“L’amore è un argomento a parte, il settore disastrato della sua esistenza. Ha sperato, desiderato, poi ha rinunciato. Oggi non vuole più considerare l’argomento, ci pensa il meno possibile. Cerca solo di non trasformare questo rimpianto in cene davanti alla tivù, di non mettere su chili, di non imbruttirsi troppo. Malgrado ciò, benché single, è raro che si senta sola. Ha dei progetti che le stanno a cuore, che scandiscono le sue giornate. (…)
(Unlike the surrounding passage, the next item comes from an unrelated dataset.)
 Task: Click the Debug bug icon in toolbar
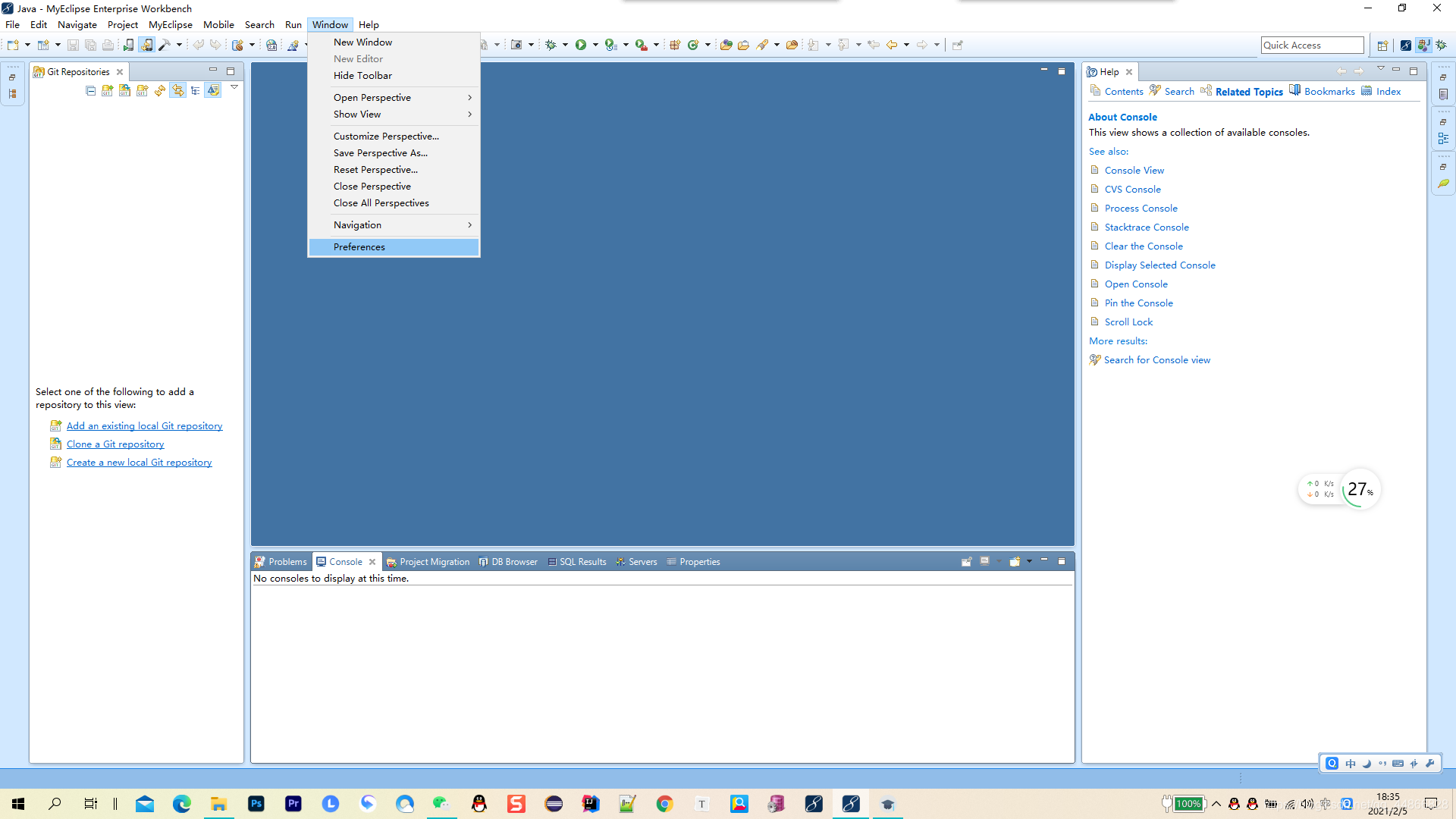click(551, 45)
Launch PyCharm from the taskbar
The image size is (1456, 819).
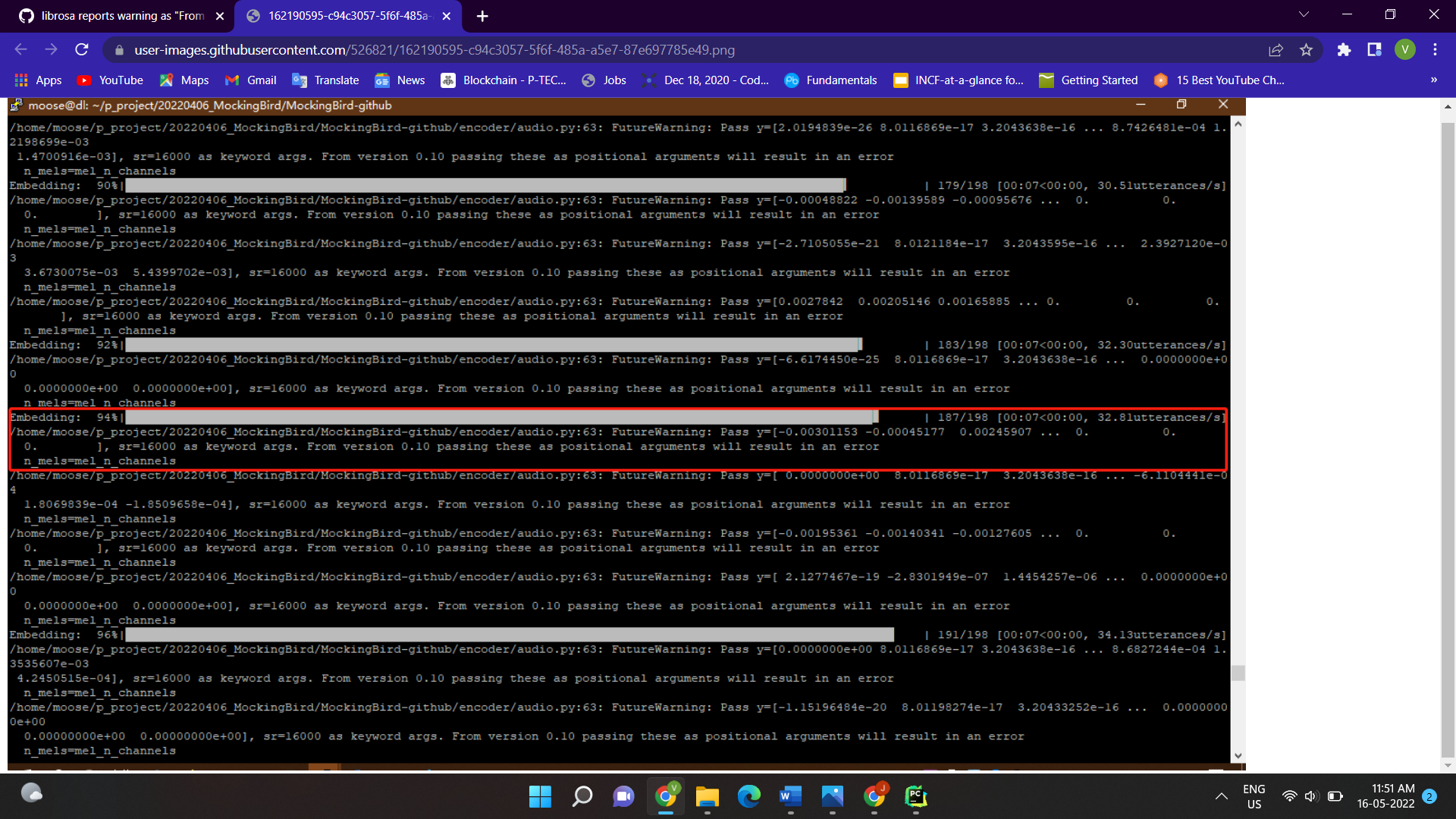tap(915, 797)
Finisce il caffè. Unica concessione, dosata con sapienza, un’occhiata all’uomo prima di andare via. Un semplice sguardo. Alex è bravissima in questo. Ma quando incrocia i suoi occhi carichi di desiderio prova una sensazione forte di dolore, che le torce lo stomaco, come una promessa di sofferenza. Quando si tratta della sua vita, come questa sera, Alex non si affida mai alle parole, quelle vere. Si rende conto che il suo cervello si fissa su immagini statiche, quasi che il film della sua vita si fosse interrotto lasciandola nell’impossibilità di riprenderne il filo, di raccontarsi di nuovo la storia, di trovare le parole. La prossima volta, se si fermerà più a lungo, forse lui sarà fuori ad aspettarla. Chi può dirlo? Probabilmente sì. Alex sa bene come vanno queste cose. È qualcosa che si ripete. I suoi incontri con gli uomini non diventano mai storie molto belle; questa, almeno, è una parte del film che ha già visto e che conosce”.
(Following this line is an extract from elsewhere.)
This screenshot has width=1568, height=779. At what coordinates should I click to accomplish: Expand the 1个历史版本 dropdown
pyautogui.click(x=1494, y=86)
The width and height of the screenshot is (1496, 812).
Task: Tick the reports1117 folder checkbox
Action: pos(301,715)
Un thriller manca da troppo, in questa rubrica. E non è da me, visto che sul mio comodino, sul quale poggia una torre di Pisa di libri in scala di poco ridotta, l’alta tensione non deve mancare mai. È la mia favola della buonanotte, il mio iperico, il brivido che eccita e placa insieme.
Esistono thriller accattivanti ma dalla chiave narrativa quasi fantascientifica, perfetti negli incastri ma poco verosimili e quindi al limite del grottesco, del ridicolo. Poi ci sono i thriller d’autore, quelli che intraprendono più strade e che vedono la convivenza su carta di più caratteri, più storie, punti di vista mai troppo scontati e soprattutto quelli che ci fanno conoscere protagonisti mai del tutto buoni o del tutto cattivi. Sono i thriller peggiori, quelli che non finiscono con l’ultima pagina, quelli che non ristabiliscono un ordine consolatorio o rassicurante.
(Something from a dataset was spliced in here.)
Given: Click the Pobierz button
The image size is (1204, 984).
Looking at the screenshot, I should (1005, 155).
Un giorno Alex, una ragazza che abbiamo appena imparato a conoscere nelle prime, accattivanti, pagine, viene rapita. Malmenata. Rinchiusa nuda in una gabbia di legno sospesa a pochi metri da terra e lasciata in balia dell’eccitazione famelica di topi e ratti. Chi è l’uomo che l’ha rapita? Perché ce l’ha con lei? E chi è Alex?
Camille, il capo della polizia, un uomo che porta nel cuore un dolore straziante, cerca di fare chiarezza e di capire cosa sia accaduto. Il rapitore è fuori gioco, ma Alex è scomparsa. E cominciano a consumarsi degli omicidi efferati, tutti uguali: le vittime vengono uccise con l’acido solforico concentrato all’80%.
Posso assicurarvi che anticiparvi che Alex è un’assassina non è la soluzione del libro. Che continui sono i colpi di scena. Che la prospettiva cambierà in continuazione.
Lemaitre ha scritto pagine che fanno inorridire e che riempiono di compassione. Cosa si nasconde nel cuore e nel corpo di chi chiamiamo assassino? Da dove viene la forza che divora e fa divorare? E la giustizia, quella che un sistema sociale deve garantire, che grado di parentela ha con la verità? Le azioni specifiche possono essere valutate alla luce di violenze subite e patite?
Alex morirà. Ma allora, vi starete chiedendo, è già tutto risolto, no? No. Decisamente no.
Vi auguro una buona lettura, che rasserena, e una buona tensione, che rende tonici!